Insulation Calculator

R-value measures resistance to heat flow, and for a single material it adds up evenly with thickness. Enter your target R-value and the material's R-per-inch for the thickness you need.

By location + climate zone (IECC): attics R-49–R-60, walls R-13–R-21, floors R-25–R-30.

Per material: fiberglass batt ~3.1–3.4, blown fiberglass ~2.5, cellulose ~3.5, EPS ~3.9, XPS ~5.0, closed-cell spray foam ~6.0–6.5.

Insulation thickness

14in

Target R-value
49 R

How it’s calculated

Thickness = target R-value ÷ R-per-inch. R-value is additive and (for a uniform material) linear in thickness, so doubling the thickness doubles the R. R-per-inch is a property of the specific insulation — use the figure for your product; typical values run from about 2.5 (blown fiberglass) to 6+ (closed-cell spray foam). This sizes the insulation itself — its nominal, center-of-cavity R; the whole assembly performs a bit lower once framing is counted (see the FAQ).

Worked example

Targeting R-49 in an attic with cellulose at ~3.5 R per inch: 49 ÷ 3.5 = 14 inches of cellulose.

FAQs

What R-value do I need?
It depends on the location and your climate zone. The IECC recommends roughly R-49 to R-60 for attics, R-13 to R-21 for walls, and R-25 to R-30 for floors, with the higher numbers in colder zones. Check your local code and zone for the figure to target.
What's the R-per-inch of common insulation?
Approximately: fiberglass batt 3.1–3.4, blown (loose-fill) fiberglass ~2.5, cellulose ~3.5, EPS rigid foam ~3.9, XPS ~5.0, and closed-cell spray foam ~6.0–6.5 per inch.

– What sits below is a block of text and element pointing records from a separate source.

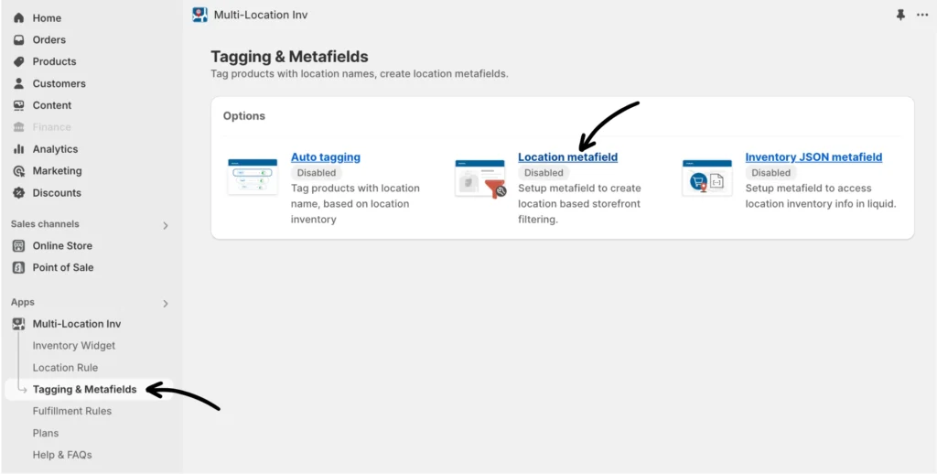Click the Products tag icon
This screenshot has height=474, width=937.
click(x=18, y=62)
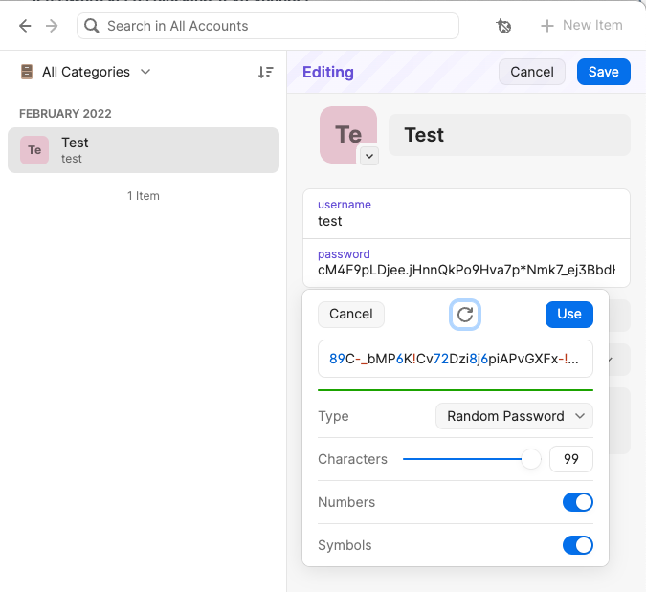Disable the Numbers toggle
The height and width of the screenshot is (592, 646).
click(x=577, y=502)
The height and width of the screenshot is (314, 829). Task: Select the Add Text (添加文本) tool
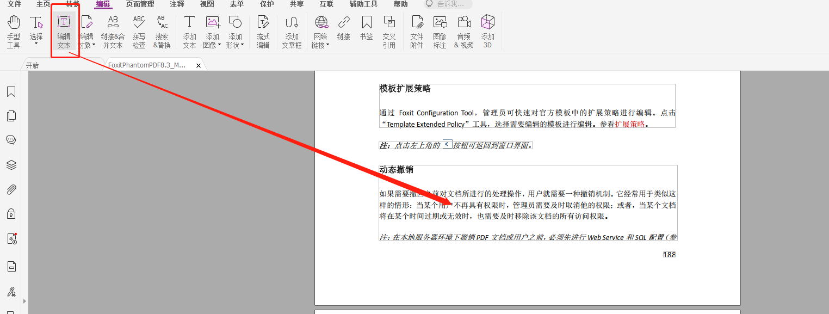[189, 32]
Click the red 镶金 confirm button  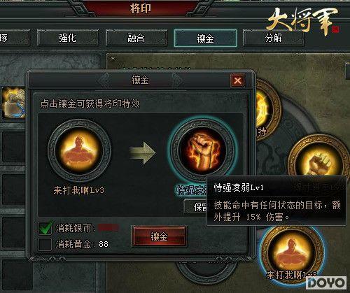[159, 236]
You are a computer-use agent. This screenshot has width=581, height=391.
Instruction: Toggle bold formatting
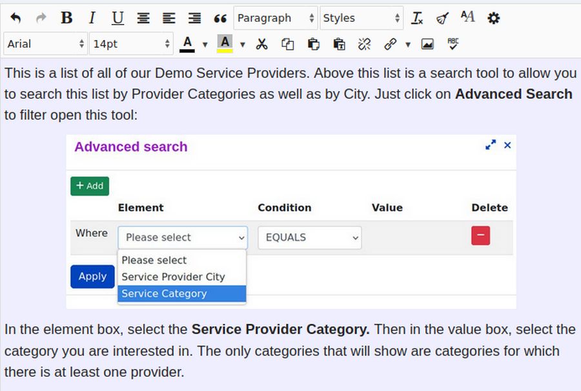pos(66,18)
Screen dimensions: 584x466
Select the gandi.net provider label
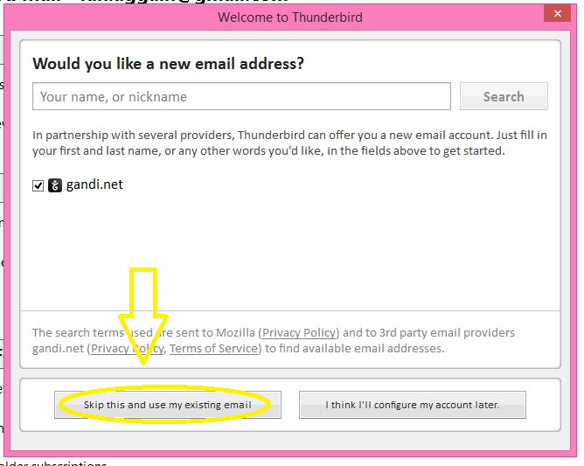94,185
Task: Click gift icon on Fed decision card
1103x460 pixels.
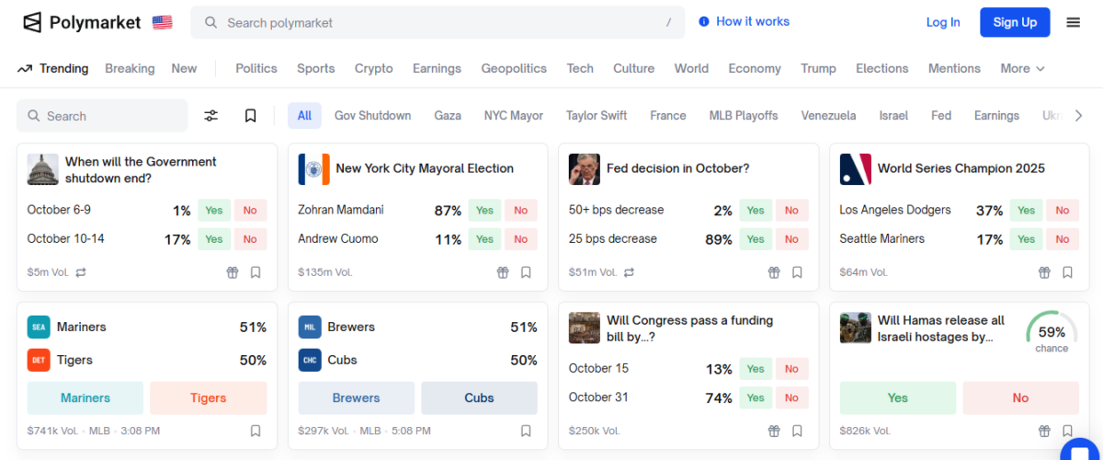Action: (x=774, y=272)
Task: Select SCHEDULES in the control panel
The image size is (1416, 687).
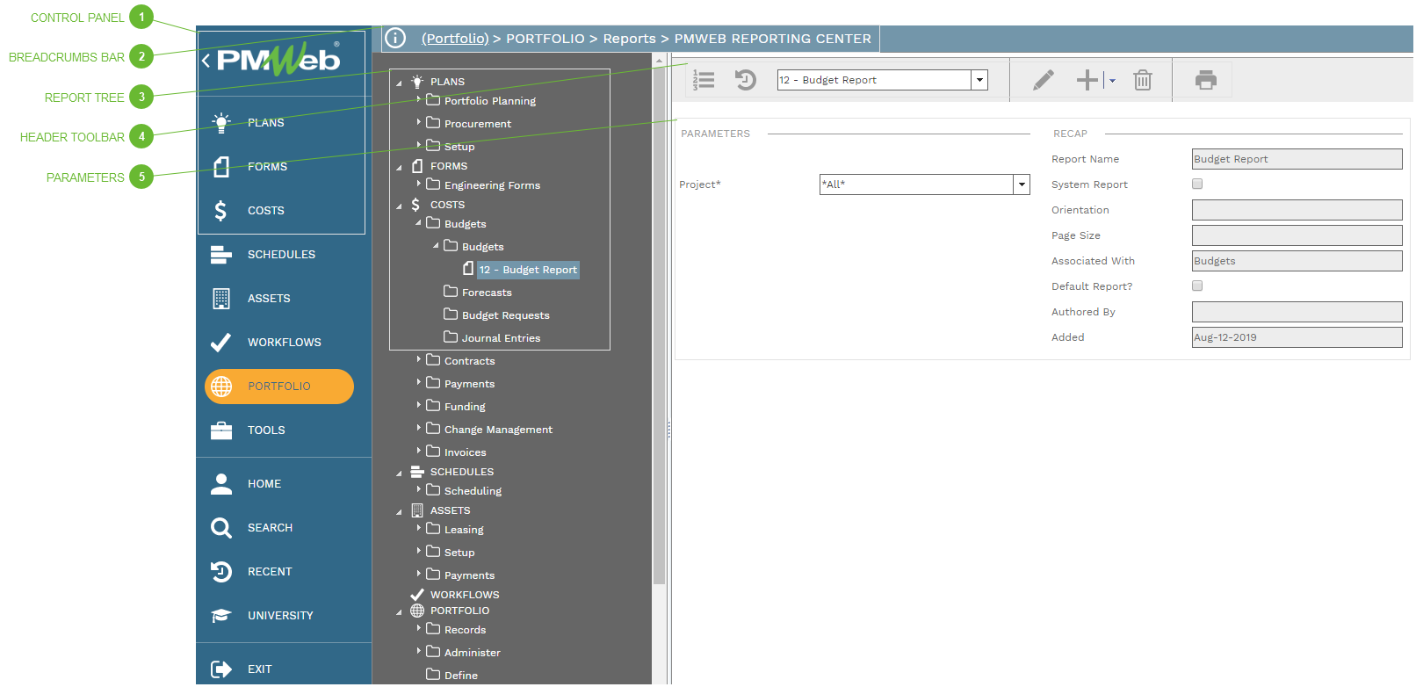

These vary by product and density, so use your material's published figure — that's why it's an input here, not baked in.
What R-value does a given thickness give me?
Multiply the other way: R-value = thickness × R-per-inch. So 6 inches of XPS at R-5/in is about R-30. Note that compressing batt insulation to fit a thinner cavity lowers its R-value — don't cram a thick batt into a shallow space.
Will my wall actually perform at this R-value?
Usually a bit less. This sizes the insulation to a nominal (center-of-cavity) R, but in a real wall or roof the studs and joists conduct heat around it — wood is only about R-1.25 per inch — so the whole-assembly R runs meaningfully lower unless you add continuous exterior insulation over the framing. And blown or loose-fill insulation settles over time, so install it deeper than the rated depth: the bag lists an installed thickness and a smaller settled thickness, and the R you want is the settled one.

Sources

  • Thickness = target R ÷ R-per-inch (R-value is additive and linear in thickness — building science). R-per-inch is a cited, editable material property; typical ranges per ASHRAE/manufacturer data.